Azerbaijan, Iran, Turkmenistan and more recently, Iraq have been seen as possible suppliers for the project. Iraq is being backed by the United States as might be expected, but Iraq is still flaring off its gas and is many years off having a means of getting it’s gas to market. It’s pipeline security for oil exports is abysmal, which does not augur well.

Turkmenistan's Vice-Premier responsible for Oil and Gas Tachberdy Tagiyev, met with UK Energy Minister Malcolm Wicks, in London, in mid-April, for talks on how Britain could help Turkmenistan exploit its large reserves of oil and natural gas –if in fact they are truly substantial, an unproven point at this time. The Turkmens themselves don’t know the extent of their reserves and have promised to have an independent audit done to establish the situation of their reserves. That is key as to whether they just continue to supply their existing contracts with Russia and China, or may have capacity for new supply deals over and above that. 

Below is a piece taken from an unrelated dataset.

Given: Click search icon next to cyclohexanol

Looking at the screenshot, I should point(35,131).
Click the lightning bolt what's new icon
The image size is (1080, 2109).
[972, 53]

If they do have a surplus available above their existing commitments there are prior projects to this one involving the EU.

India has for a long time had an interest in a Turkmenistan- Pakistan-India pipeline which never got off the ground due to the implausibility of running a pipeline through Afghanistan, where there is often a war going on. Even then it would need to cross the Pakistan border through lawless tribal areas where the writ of Islamabad has been shown not to run. However if the security situation could by some miracle be solved, and if Turkmenistan turns out to have additional saleable reserves, then the enormous market of India would surely welcome such a source of supply. 

The high-level Turkmen delegation also included Oil and Gas Minister Baymyrat Hodjamuhammedov and the Director of Turkmenistan's hydrocarbons development agency Bayrammyrat Myradov. 

The meeting followed Malcolm Wicks' 2007 visit to Turkmenistan - the first by a UK Minister for a decade - and was one element of a week-long itinerary designed to help the Turkmens and the UK share their experiences of developing their energy sectors. 

During their UK stay the members of the Turkmen delegation visited Aberdeen to inspect a North Sea gas platform and meet with UK companies based there. They attended the 'Turkmenistan Oil and Gas' conference at London's Institute of Directors, at which Malcolm Wicks gave the keynote address. Welcoming the Turkmen delegation to Britain, Malcolm Wicks said: 

"With some forty years experience drilling for oil and gas in the North Sea the UK has learned a lot about what works and what doesn't. Consequently, we're well placed to understand the challenges Turkmenistan is currently facing as it looks to further develop its own substantial resources." 

Underlining the UK's interest in a future 'trans-Caspian' gas pipeline that could bring gas from Turkmenistan into the EU via Azerbaijan and Turkey, Wicks added the rather obvious point that : "As our North Sea gas supplies decline we will need to import more from overseas. 

"The European market could offer a high-value additional destination for Turkmen gas, to supplement Turkmenistan's well-established supplier relationship with Russia and new connections with China."